Quick self confession with a couple of stories to boot...
When I obtained my intial flight instructor certificate it was a long drawn out process. When I left the FSDO, I walked outside to the airplane I had rented for the test, and breathed a sigh of relief. I had just flown with an inspector, knew the airplane had fuel and a very thorough preflight and postflight. I jumped in, got my clearance, and took off.
I was coming from an ag background, and that's largely feel, very much eyes-outside-the-cockpit type of flying. I was about fifty feet in the air before I glanced at the ASI for a peek, and noticed it was zero. A quick glance at the pitot tube confirmed that the tennis ball I had placed over it during the postflight was faithfully in place. Amid the satisfaction of having completed the checkride for the new certificate was the humbling self-reminder that deep down inside, I'm really an idiot.
I had lots of runway ahead. But I was in the air. It was clear, VFR, and it was a light airplane that didn't really care if the ASI worked or not. I flew home and removed the tennis ball behind a hangar before parking back at the rental facility. Attempting to land on the remaining runway would have been risky vs. continuing with what I had. The real issue was that while this had just been a minor annoyance it could easily have been a real problem....then again, 61 passengers and nine crewmembers died on Aeroperu 603 in October of 1996 when workers washing the aircraft failed to remove tape from the static ports...little things become big things.
At the other end of the spectrum, a week ago I wasn't looking at the airspeed indicator as I pushed over a cliff into a narrow canyon. I was focusing on a burning tree half way down the cliff on the other side of the canyon. I retarded the power to idle and used a lot of left rudder and aileron, and forward stick to keep the target tree off the nose as I entered the drop. I felt a very violent shudder and then a buffet, and I would have sworn that the left wing was about to separate. A very loud rumbling and shaking occured, all the panels on the side of the fuselage began slamming, and the stick locked up. A red mist of retardant began swirling up from under the aircraft and the nose began coming up. The top of the wing got coated in retardant, as did the fuselage and cockpit, and I cleared the cliff on the other side of the canyon by a reasonably small margin.
I experienced a regime I hadn't been in with that airplane before; it as a high speed stall. It during the event, it loaded the retardant hopper enough that it forced the doors and dumped half the load. I never touched the trigger. It was very loud, very violent, and the stick was locked up with little effect from my input.

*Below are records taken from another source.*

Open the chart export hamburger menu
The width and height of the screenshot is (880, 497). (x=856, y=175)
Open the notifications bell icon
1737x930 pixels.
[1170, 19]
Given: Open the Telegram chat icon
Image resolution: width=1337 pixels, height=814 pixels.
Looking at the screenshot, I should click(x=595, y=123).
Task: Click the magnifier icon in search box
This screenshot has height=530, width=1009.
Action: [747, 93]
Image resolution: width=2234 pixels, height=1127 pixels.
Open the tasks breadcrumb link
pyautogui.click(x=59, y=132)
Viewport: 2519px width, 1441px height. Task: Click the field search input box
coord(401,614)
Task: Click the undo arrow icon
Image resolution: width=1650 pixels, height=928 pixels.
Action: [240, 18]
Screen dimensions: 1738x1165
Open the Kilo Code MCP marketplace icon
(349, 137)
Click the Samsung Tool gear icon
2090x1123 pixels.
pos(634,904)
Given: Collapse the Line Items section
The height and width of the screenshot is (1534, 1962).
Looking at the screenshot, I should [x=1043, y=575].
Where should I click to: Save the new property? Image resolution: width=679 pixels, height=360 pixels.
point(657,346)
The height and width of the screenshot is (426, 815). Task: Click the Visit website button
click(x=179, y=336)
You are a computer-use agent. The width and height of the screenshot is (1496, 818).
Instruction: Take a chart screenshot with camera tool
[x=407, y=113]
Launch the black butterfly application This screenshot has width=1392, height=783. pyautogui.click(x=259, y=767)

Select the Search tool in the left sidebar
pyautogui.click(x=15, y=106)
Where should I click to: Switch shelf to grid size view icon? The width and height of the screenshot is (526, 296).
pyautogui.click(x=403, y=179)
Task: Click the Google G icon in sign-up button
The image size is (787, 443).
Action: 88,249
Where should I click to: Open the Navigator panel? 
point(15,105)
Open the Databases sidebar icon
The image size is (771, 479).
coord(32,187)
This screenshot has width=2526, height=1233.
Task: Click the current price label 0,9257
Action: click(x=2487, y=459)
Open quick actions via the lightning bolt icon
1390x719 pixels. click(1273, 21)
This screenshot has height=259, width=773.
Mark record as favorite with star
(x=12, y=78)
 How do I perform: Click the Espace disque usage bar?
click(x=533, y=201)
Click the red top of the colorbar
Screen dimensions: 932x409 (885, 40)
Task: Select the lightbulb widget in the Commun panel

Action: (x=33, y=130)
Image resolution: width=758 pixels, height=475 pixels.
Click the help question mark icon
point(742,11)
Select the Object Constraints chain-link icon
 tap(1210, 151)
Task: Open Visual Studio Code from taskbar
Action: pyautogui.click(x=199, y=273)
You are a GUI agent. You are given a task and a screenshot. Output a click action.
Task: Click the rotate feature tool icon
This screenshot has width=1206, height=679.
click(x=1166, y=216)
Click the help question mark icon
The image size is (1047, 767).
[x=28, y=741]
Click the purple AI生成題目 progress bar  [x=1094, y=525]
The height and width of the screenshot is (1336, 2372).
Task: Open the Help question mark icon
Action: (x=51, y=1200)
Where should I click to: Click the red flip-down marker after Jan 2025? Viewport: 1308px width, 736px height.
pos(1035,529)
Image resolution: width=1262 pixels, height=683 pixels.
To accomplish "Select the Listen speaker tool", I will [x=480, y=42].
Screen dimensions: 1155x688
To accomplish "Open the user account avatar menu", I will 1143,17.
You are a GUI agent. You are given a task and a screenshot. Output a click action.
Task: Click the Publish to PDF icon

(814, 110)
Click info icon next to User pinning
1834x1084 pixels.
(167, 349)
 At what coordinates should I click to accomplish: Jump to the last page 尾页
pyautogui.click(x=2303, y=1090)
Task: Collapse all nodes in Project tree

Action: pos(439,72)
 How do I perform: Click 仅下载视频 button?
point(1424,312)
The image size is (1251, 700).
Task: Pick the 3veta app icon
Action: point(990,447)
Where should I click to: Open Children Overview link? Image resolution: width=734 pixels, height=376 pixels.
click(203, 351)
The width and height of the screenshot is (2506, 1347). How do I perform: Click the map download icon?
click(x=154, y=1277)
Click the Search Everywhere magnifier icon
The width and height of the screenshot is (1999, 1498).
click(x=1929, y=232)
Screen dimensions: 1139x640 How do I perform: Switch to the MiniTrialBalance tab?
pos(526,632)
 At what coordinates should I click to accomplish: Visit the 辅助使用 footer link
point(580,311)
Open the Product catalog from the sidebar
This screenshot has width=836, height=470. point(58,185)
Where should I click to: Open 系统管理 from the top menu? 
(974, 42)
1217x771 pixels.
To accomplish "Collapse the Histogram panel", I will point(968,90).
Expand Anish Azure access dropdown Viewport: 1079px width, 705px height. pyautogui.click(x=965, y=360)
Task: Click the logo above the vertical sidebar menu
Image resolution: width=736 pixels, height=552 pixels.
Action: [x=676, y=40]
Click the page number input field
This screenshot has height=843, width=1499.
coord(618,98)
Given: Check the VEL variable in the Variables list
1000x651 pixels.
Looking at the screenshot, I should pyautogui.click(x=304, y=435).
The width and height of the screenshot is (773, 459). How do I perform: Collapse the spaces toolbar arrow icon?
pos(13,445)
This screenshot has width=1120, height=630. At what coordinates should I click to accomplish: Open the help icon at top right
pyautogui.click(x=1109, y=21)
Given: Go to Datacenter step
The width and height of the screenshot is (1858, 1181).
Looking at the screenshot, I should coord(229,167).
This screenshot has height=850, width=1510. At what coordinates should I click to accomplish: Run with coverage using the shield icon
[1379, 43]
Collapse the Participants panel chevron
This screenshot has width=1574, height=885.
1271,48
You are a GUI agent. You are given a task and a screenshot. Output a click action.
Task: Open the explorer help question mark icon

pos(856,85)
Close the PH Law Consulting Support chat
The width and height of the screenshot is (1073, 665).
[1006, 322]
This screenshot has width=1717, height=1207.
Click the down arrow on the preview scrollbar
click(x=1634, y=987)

The point of that was the airspeed shot a lot higher than I had wanted it during the dive, but I wasn't watching it. I was watching my target, and once I cleared the ridge line to drop into the final run, the upslope wind that I'd felt on the run-in died, and I fell right out the bottom. My first clue, being oblivious to the wind noise and being far too focused on that tree, was sensing sinking into the canyon...all the rocks began rising in the windscreen instead of staying put, and when I did try to pull, the aircraft wouldn't recover. I flew out because the loading in the diving turn forced the retardant out by overpowering the tank doors...I had nothing to do with it.
The point, again, was watching airspeed can be pretty darn important, and failure to do so can be costly. Little things become big things. You probably weren't going to run into that much drama flying the 172 home, but you were right to take notice and handle it as you did. Noticing sooner would have been better, but you made a good decision to continue the takeoff when you did, and a good decision to come back and land.